Written task: Reproduce the data verbatim, everything from the line containing "Viewport: 857px width, 400px" down to the line containing "click(16, 42)", both lines included, and omit the pictures from your answer.

Records for this exercise:
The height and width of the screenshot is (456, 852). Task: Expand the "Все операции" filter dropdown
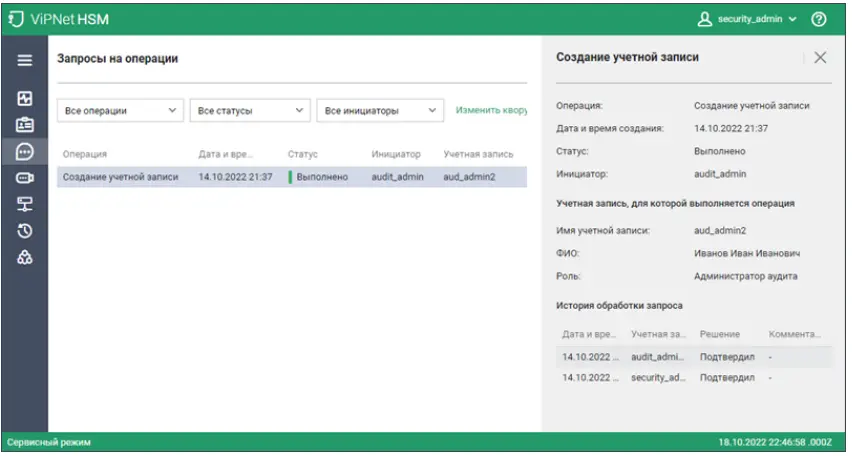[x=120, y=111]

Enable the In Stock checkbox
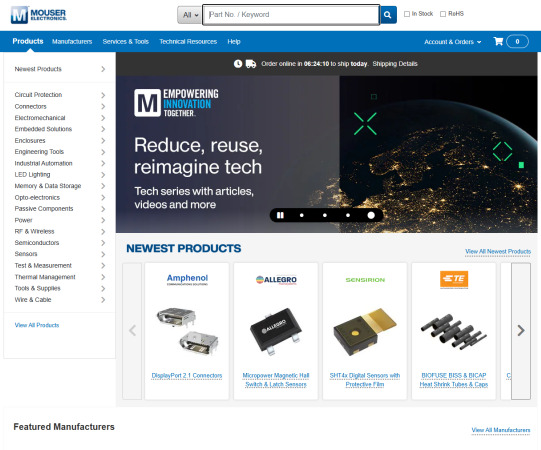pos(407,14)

--

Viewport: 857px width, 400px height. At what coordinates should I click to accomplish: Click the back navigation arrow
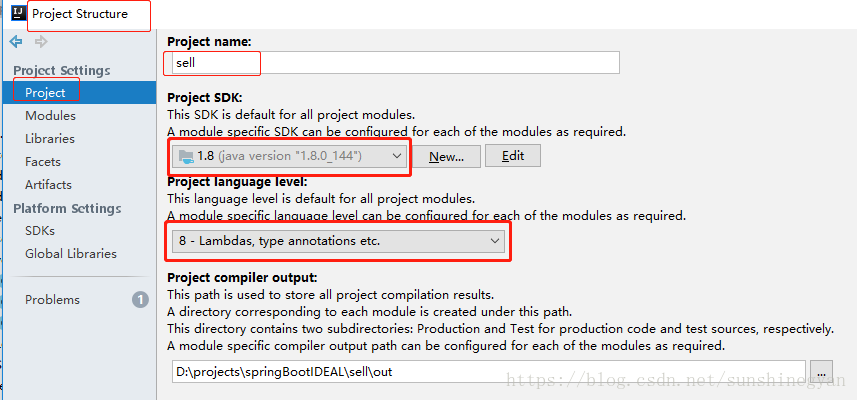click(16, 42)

Result of the task:
Viewport: 857px width, 400px height. At what coordinates should I click to accomplish: Click the back navigation arrow
click(16, 42)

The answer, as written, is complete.